TOCA DO LEÃO

Adotei um boneco de ventríloquo

Apareceu na minha calçada. Estranhamente. Boca corrompida, absurdamente insólito. Fiz uma foto e deixei o boneco onde estava, talvez esperando o caminhão do lixo. Emiti comunicado urgente para meus contatos no Facebook: “acabei de encontrar uma cabeça de boneco, o que eu faço? Será um boneco do vodu? Um amuleto? Um mal presságio?” Supersticiosos aconselharam: “deixa onde está e esquece essa porra!” Tentei pensar como uma anta: “E se for esconjuro de algum vizinho malfazejo?” Faz sentido, no país onde cruzar com gato preto atrai urucubaca.

O inconsciente coletivo verde, amarelo e carmim ta cheio de crendices. Abala os nervos de qualquer paspalho. Voltei à cena da transgressão porque gosto de bonecos e também porque um boneco sem vida envolve a vida e a vida contém lances enigmáticos. A quem pertenceu? Qual sua missão artística? Seria de fato um fantoche ou um manequim desgarrado do corpo? Desconfio de um vizinho que é artista de rua. Mexe com boi de reis, maculelê, ciranda, caboclinhos e fandangos. Quem sabe, a cabeça teria se extraviado de seus entulhos. Não sei se pratica a ventriloquia.

Sei que é magniloquente. Fala pelos cotovelos. Talvez pelo nariz. O fato é que o boneco misterioso fica sendo uma obra de arte no seu feitio ordinário de lã de vidro ou algo parecido. Por ser intrigante, guardar segredos, é arte. Se fosse nítido e patente sua origem, não seria arte. Definido seu caráter cultural e refinado, decidi adota-lo. Ficou no meu escritório, contemplando a desordem com seu olhar vazio e querendo proferir palavras com sua boca aberta sem articulação. Um artefato na sua simplicidade que é muito complexo. Tenta falar do indizível.

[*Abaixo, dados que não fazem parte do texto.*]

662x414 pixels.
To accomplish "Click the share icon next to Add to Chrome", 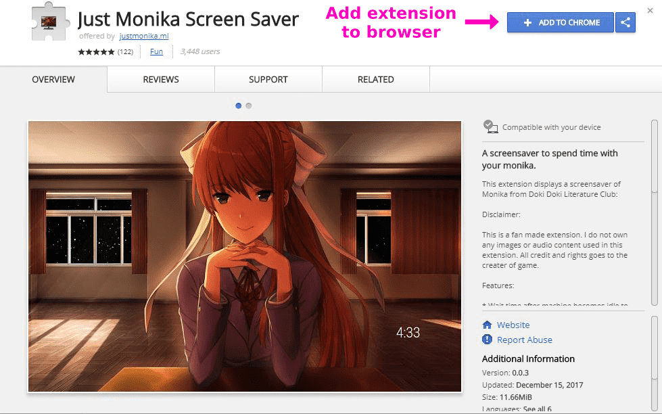I will [625, 22].
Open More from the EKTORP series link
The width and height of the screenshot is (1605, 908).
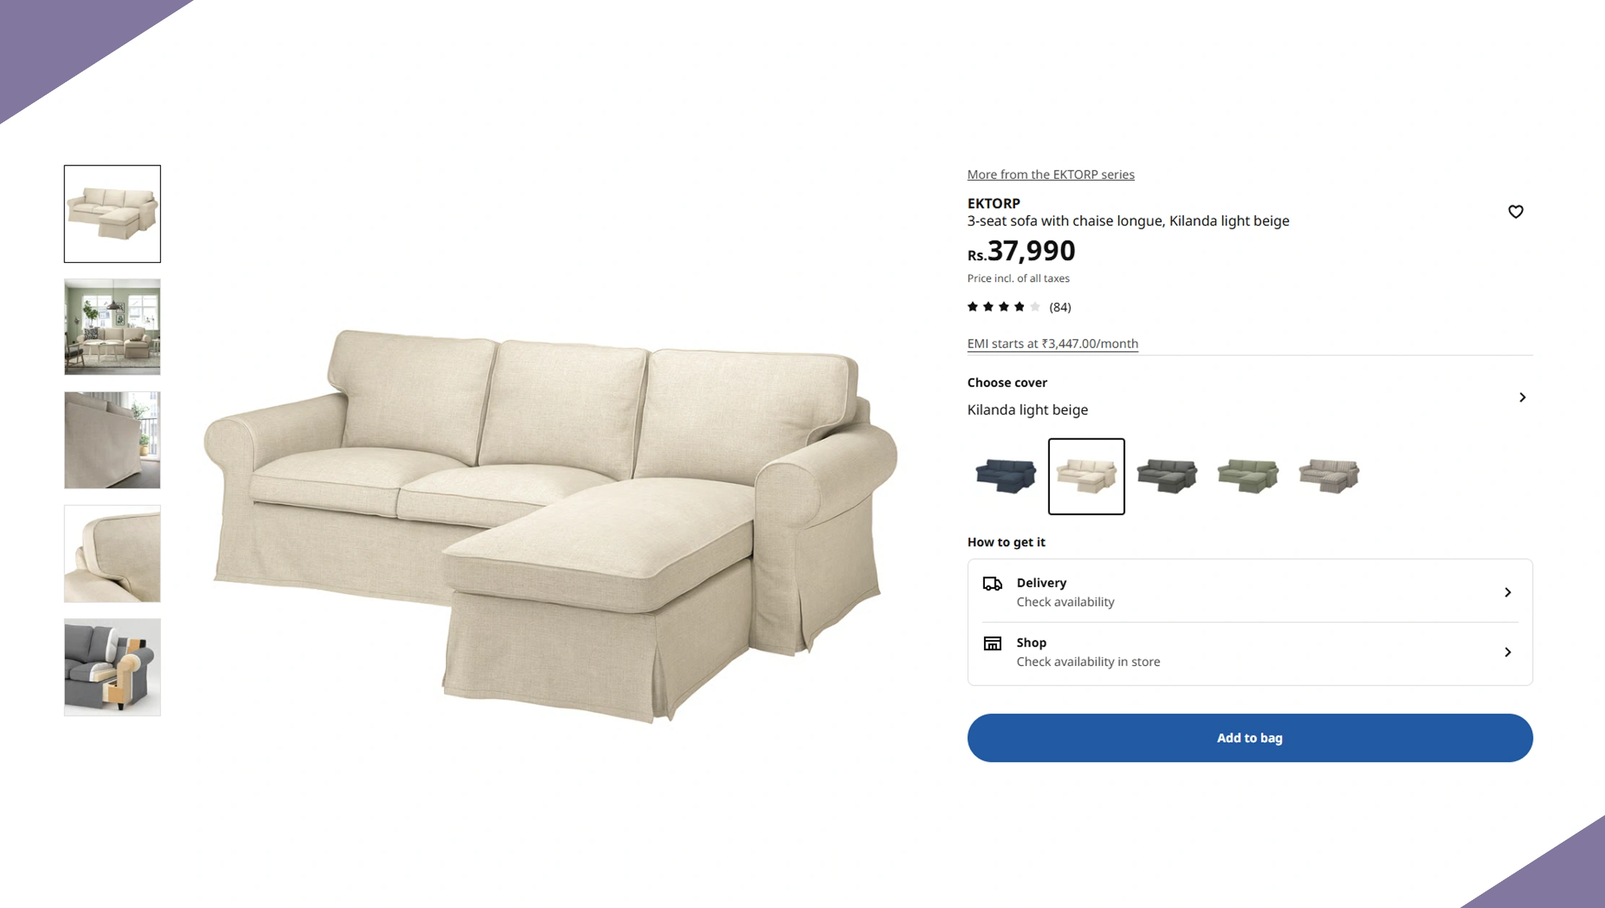[1051, 174]
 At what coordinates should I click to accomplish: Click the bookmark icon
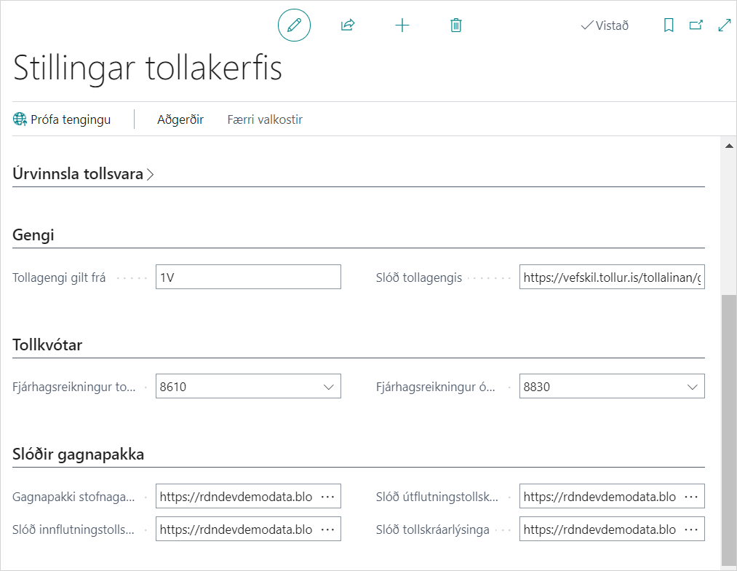point(669,25)
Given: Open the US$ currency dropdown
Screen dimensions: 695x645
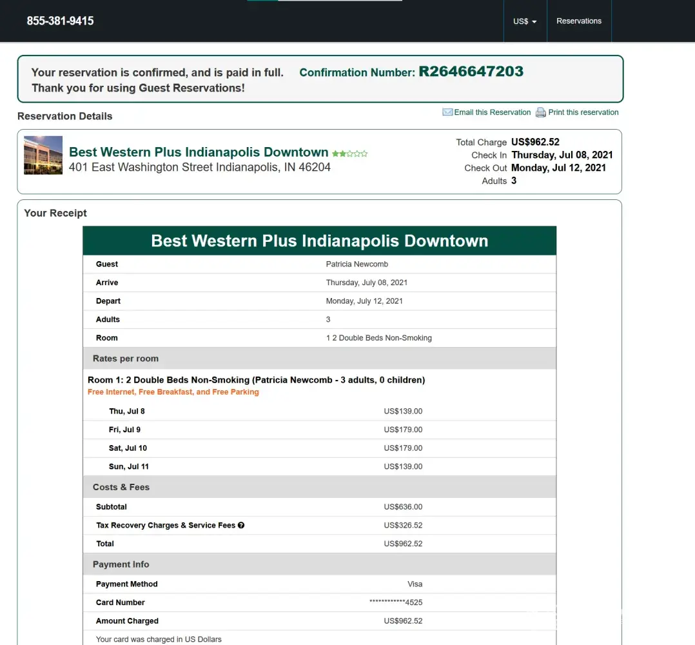Looking at the screenshot, I should tap(525, 21).
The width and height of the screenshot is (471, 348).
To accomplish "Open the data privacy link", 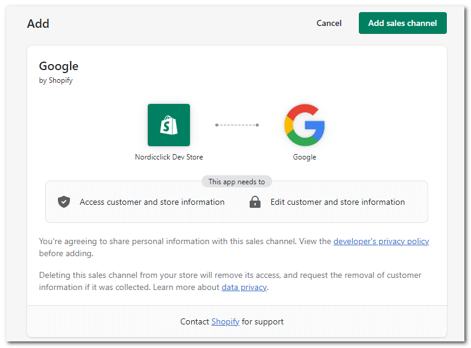I will click(244, 287).
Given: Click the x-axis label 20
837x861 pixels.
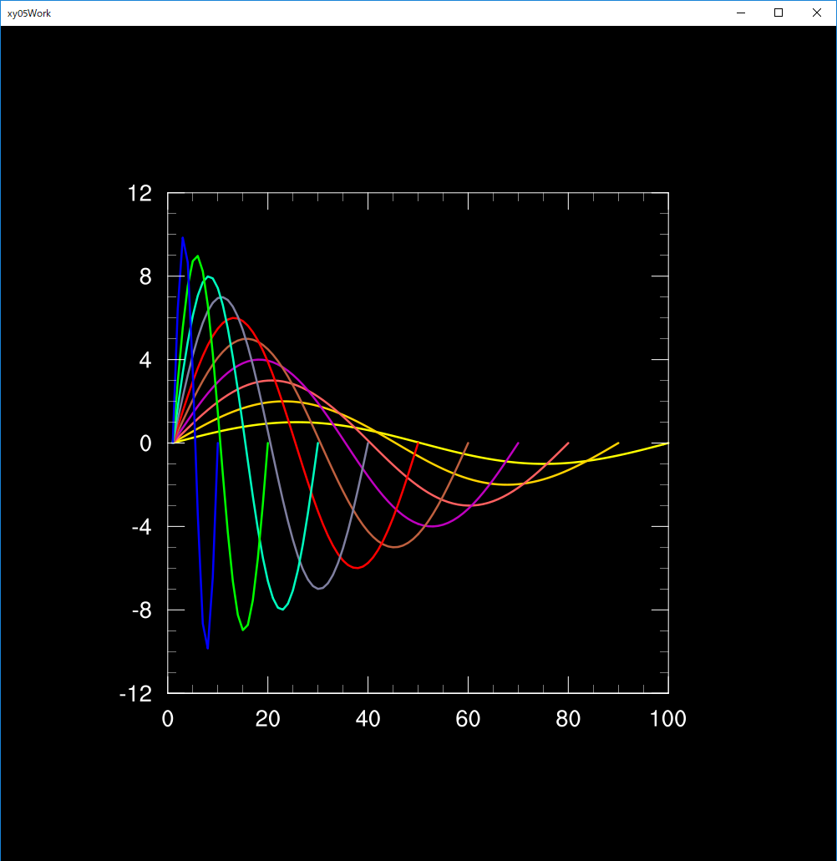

O filósofo Sartre andou dizendo que o significado de um objeto é o próprio objeto. Dependendo de quem olha, pode ser traduzido de diversas maneiras. Ou foi mais ou menos o que disse o filósofo. Às vezes não entendo a filosofia. Nem a filosofia me entende bem, se é que assimilam o que eu tentei comunicar. De repentemente sou assim feito esse boneco: abro a boca, quero proferir altas verdades e brilhantes ideias, falta alguém pra manejar as articulações do fantoche.

Sentimentos, sensações abstratas, divagações, lembranças de antigos bonecos de babau construídos com mulungu, imagens alegres ou sombrias. Tudo a partir da contemplação deste boneco. Faces multifacetadas da vida do povo, da arte popular. Em um nível mais alto de significado, pode ser um símbolo do nosso tempo. O discurso fascista da censura, a tentativa de assassinato da democracia. Um grito parado no ar, um vácuo. Daqui a vinte anos talvez a gente compreenderá o que fizeram com a cultura brasileira. Enquanto isso, o boneco e sua cabeça vazia e sua boca aberta sem discurso fica me lembrando do dever de tentar exprimir essa inquietação.

Fábio Mozart

Fábio Mozart transita por várias artes. No jornalismo, fundou em 1970 o “Jornal Alvorada” em Itabaiana, com o slogan: “Aqui vendem-se espaço, não ideias”. Depois de prisões e processos por contestar o status quo vigente no regime de exceção, ainda fundou os jornais “Folha de Sapé”, “O Monitor Maçônico” e “Tribuna do Vale”, este último que circulou em 12 cidades do Vale do Paraíba. Autor teatral, militante do movimento de rádios livres e comunitária, poeta e cronista. Atualmente assina coluna no jornal “A União” e ancora de programa semanal na Rádio Tabajara da Paraíba.